Perched high atop the mountains amid the clouds are the amazingly colorful Buddhist monasteries of Sikkim. We had seen many Hindu temples and Jan shrines in India, but no Buddhist monasteries. While Buddhists are only a fraction of the population of India, they make up nearly a third of the population of Sikkim. Overflowing with color and history, the monasteries of Sikkim seem unreal. While we couldn’t take photos inside, the interiors were even more colorful than the exteriors.
Butter Candles and Tormas
One of the incredible things we found were the rows upon rows of burning butter candles. Typically made of ghee (clarified butter) in bronze metal cups, butter candles are burnt as offerings. Today they are often housed in separate buildings due to several disastrous fires. Inside the monasteries you will also find beautiful colorful Tormas, colored sculptures made of Yak butter. We were captivated by their beautiful designs and complexity. There is even a special festival in Tibet where they construct gigantic ones and light up the night with butter candles.
The seat of the Karma Kagyu sect of Tibetan Buddhism, Rumtek is the largest and arguably most beautiful monastery in Sikkim. It was in ruins before the 16th Karmapa (head of the Karma Kagyu sect) restored it in 1959 after fleeing from Tibet.
Located high above the small town of Yuksom, Dubdi monastery built in 1701 is the oldest in Sikkim. After a beautiful, but very steep walk that left us out of breath, we arrived at the top of the mountain at Dubdi. Sadly the outside was undergoing renovations, but we got to talk to a teacher for a bit that was teaching the younger monks English.

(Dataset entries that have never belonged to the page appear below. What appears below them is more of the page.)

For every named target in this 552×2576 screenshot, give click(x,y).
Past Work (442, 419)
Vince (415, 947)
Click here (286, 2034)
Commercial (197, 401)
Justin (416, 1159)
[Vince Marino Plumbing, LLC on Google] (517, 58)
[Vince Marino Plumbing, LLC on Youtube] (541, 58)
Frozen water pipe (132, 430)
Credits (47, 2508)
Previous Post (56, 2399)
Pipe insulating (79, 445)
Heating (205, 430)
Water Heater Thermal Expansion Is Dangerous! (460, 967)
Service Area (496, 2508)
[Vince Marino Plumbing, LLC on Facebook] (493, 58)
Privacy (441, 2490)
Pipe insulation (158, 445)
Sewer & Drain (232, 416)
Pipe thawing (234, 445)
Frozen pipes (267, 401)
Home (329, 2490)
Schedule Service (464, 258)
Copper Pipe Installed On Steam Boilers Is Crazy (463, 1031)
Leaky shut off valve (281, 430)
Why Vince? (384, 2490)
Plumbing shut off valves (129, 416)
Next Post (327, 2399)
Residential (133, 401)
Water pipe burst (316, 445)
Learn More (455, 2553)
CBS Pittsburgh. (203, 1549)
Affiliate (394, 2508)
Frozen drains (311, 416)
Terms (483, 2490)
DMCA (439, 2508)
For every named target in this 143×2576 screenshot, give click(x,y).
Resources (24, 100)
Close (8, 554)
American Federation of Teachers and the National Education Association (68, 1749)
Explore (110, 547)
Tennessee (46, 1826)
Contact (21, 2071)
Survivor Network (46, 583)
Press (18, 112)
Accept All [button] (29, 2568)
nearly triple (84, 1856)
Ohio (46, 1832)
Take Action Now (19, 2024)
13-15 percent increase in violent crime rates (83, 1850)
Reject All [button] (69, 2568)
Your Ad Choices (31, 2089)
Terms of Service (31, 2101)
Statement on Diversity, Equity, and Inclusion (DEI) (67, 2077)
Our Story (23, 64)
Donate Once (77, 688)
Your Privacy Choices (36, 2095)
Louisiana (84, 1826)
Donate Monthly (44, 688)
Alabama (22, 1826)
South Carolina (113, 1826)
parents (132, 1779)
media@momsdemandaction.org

After a bumpy taxi ride, and crossing one of the scariest bridges I’ve even seen (any bridge that has guys with wrenches tightening the bolts is bad), we arrived at Tashiding. We had just missed the annual Bumchu festival. Every year the monks fill a giant pot with water from the river and then a year later they open the pot and the level of the water is said to predict the fortune of the area for the next year. The monastery was surrounded by a beautiful area with chortens (burial stones) and inscriptions.
One of the more important and famous monasteries of Sikkim is Pemayangtse. It is the head of the Nyingma sect of Tibetan Buddhism in Sikkim, which includes Dubdi and Tashiding monasteries. The Lama of Pemayangtse was also responsible for anointing the Chogyal, or King, of Sikkim. When we visited it was drizzling so we didn’t get any pictures of the outside. On the top floor of Pemayangtse though is an incredible seven-tiered painted wooden structure full of rainbows, a giant tiered building, and fantastical creatures. Created by one artist over five years, it depicts the Guru Rinpoche’s Heavenly Abode.